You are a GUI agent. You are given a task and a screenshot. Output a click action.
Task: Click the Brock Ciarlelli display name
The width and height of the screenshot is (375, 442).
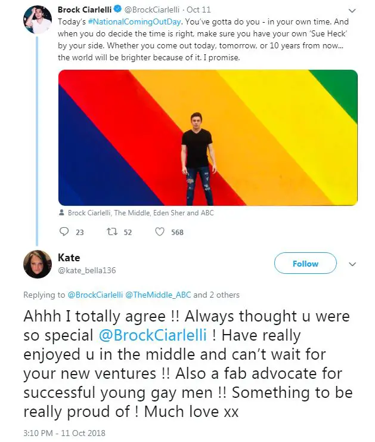(x=85, y=10)
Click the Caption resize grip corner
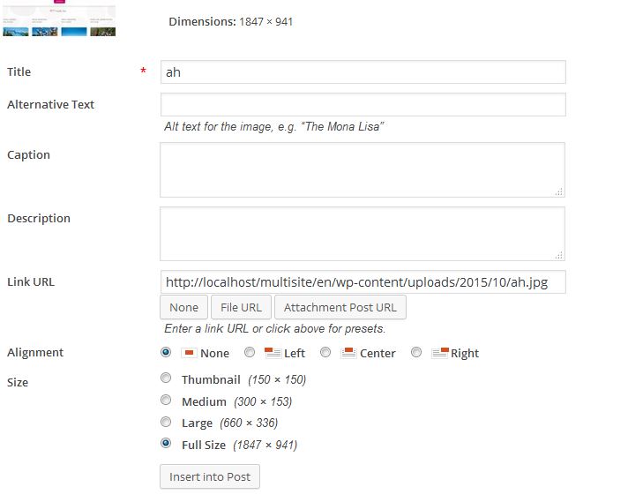The image size is (643, 502). [x=559, y=191]
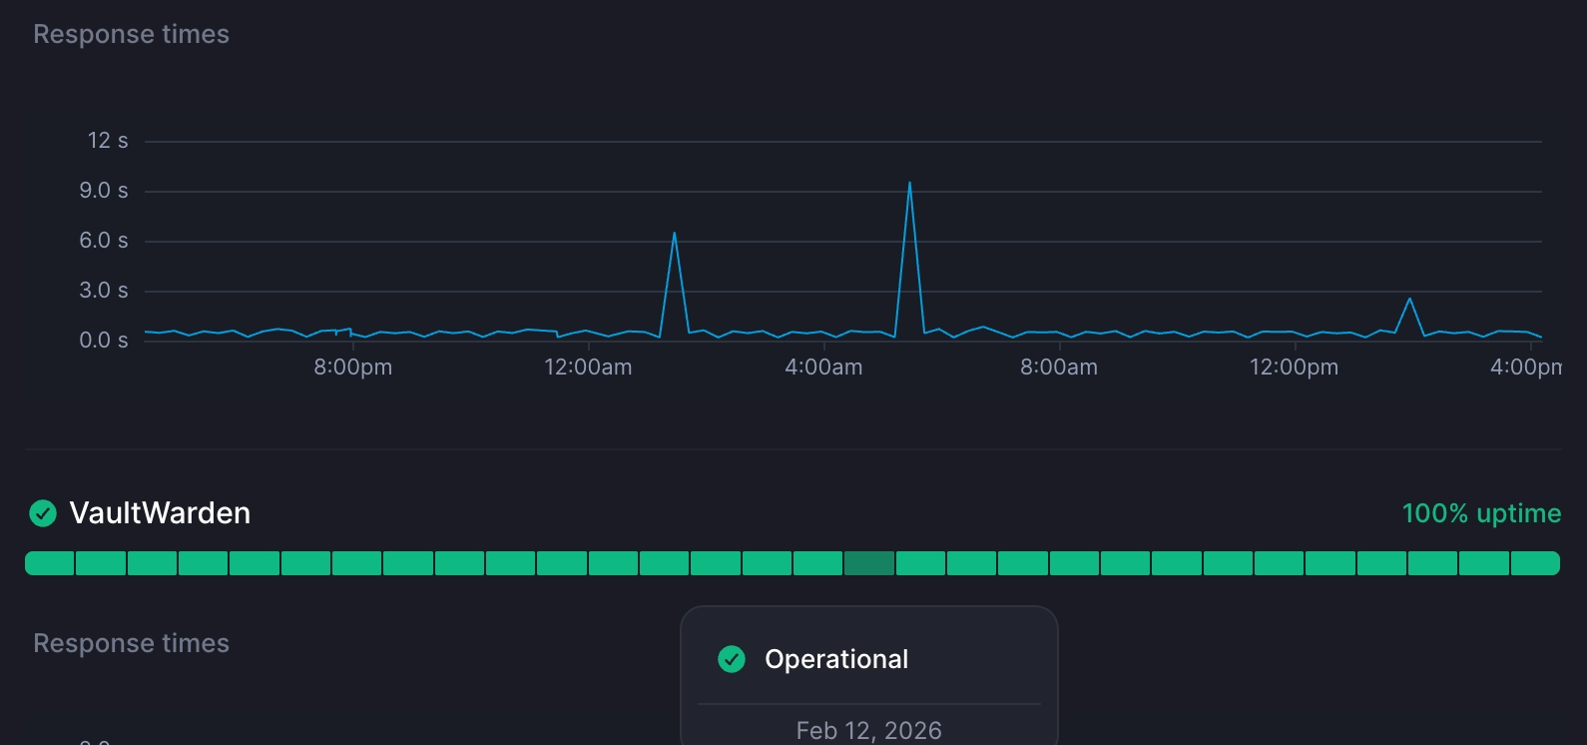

|---|

§ **Assignment**
Your answer should copy the listing word for word, with no pictures in it.

§ **Output for this exercise**
You are a GUI agent. You are given a task and a screenshot. Output a click action.
Task: Click the Brock Ciarlelli display name
The width and height of the screenshot is (375, 442).
(x=85, y=10)
Click the Caption resize grip corner
The image size is (643, 502). [x=559, y=191]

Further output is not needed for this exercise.